━━━━━ SOURCE INFORMATION ━━━━━

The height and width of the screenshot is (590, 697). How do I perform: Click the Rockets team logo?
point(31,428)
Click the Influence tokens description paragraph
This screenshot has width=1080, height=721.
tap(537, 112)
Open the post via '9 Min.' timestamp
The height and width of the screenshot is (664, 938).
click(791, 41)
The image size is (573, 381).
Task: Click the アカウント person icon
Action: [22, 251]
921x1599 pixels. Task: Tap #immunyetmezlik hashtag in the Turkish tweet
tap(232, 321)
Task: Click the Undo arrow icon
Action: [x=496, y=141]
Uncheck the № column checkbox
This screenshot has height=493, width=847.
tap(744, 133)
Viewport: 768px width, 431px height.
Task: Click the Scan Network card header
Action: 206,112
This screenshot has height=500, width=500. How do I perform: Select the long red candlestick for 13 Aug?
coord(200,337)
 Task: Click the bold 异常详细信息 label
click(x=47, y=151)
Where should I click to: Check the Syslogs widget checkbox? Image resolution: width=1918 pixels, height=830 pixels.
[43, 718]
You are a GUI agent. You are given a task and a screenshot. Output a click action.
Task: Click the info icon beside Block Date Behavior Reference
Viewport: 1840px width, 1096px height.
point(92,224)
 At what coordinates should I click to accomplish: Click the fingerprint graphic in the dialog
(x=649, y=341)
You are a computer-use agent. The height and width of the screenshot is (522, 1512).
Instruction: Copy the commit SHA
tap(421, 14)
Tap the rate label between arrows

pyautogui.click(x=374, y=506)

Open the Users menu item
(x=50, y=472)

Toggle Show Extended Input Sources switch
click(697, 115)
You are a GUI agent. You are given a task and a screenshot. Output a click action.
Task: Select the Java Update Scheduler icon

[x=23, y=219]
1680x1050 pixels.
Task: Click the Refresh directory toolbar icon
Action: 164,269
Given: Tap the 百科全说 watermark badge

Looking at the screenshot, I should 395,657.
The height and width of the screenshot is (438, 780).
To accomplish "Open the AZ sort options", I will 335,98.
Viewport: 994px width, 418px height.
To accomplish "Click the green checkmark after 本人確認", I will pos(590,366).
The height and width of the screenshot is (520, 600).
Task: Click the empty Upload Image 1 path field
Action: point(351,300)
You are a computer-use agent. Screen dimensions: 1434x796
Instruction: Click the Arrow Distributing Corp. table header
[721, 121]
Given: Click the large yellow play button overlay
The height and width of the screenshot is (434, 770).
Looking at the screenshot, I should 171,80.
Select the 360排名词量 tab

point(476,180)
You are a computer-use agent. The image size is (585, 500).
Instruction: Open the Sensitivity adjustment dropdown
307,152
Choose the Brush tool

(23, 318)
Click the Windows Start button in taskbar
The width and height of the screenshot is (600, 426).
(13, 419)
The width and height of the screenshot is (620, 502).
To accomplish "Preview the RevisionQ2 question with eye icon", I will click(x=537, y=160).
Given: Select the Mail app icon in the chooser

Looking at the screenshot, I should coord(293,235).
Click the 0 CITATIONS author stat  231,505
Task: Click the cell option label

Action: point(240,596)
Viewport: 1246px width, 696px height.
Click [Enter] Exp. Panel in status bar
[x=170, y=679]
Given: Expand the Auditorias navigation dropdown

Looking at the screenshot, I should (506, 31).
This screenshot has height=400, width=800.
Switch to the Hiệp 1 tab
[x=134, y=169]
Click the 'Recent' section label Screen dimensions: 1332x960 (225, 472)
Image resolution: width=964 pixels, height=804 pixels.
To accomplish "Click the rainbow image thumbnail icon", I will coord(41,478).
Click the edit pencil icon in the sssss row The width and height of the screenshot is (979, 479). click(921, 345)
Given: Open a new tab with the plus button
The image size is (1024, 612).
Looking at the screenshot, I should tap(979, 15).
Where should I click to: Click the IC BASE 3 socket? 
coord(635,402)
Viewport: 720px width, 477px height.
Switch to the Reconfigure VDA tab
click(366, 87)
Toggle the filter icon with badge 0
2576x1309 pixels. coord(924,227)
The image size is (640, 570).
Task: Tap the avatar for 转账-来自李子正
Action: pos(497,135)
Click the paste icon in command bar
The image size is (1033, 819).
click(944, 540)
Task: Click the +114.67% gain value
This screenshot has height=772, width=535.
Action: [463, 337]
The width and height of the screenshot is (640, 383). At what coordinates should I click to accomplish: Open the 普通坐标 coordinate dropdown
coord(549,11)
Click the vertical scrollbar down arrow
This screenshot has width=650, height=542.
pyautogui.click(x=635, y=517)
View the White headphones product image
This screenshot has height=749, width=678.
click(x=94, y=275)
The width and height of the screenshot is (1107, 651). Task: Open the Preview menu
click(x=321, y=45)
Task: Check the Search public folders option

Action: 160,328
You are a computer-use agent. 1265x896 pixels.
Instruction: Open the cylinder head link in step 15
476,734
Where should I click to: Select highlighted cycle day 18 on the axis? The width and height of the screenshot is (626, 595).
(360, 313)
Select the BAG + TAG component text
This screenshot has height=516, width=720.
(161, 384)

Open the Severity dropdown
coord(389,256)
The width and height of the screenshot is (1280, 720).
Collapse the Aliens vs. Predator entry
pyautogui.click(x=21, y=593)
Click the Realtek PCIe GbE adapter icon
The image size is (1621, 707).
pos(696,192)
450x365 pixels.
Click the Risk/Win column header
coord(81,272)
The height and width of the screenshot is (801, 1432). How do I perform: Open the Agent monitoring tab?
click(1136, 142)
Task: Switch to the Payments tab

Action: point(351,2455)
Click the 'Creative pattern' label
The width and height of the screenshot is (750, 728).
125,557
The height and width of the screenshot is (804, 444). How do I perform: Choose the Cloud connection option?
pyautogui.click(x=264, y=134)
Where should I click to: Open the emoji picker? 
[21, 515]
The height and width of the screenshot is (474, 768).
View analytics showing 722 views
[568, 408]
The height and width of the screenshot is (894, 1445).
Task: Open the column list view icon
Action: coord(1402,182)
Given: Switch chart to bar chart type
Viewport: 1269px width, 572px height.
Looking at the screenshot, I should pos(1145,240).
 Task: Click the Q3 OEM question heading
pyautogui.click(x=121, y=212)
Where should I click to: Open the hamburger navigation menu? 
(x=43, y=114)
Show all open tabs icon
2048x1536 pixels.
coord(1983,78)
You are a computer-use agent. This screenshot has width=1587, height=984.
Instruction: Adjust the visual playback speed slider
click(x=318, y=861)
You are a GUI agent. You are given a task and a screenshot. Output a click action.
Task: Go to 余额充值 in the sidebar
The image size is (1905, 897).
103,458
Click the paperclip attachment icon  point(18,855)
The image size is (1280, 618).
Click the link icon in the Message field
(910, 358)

━━━━━

EXERCISE GOAL => Write out the lines of the records exactly, starting at the one holding "You are a computer-use agent. This" and ending with the last line, and include no others.

RESPONSE =>
You are a computer-use agent. This screenshot has width=1587, height=984.
Instruction: Adjust the visual playback speed slider
click(x=318, y=861)
You are a GUI agent. You are given a task and a screenshot. Output a click action.
Task: Go to 余额充值 in the sidebar
The image size is (1905, 897).
103,458
Click the paperclip attachment icon  point(18,855)
The image size is (1280, 618).
Click the link icon in the Message field
(910, 358)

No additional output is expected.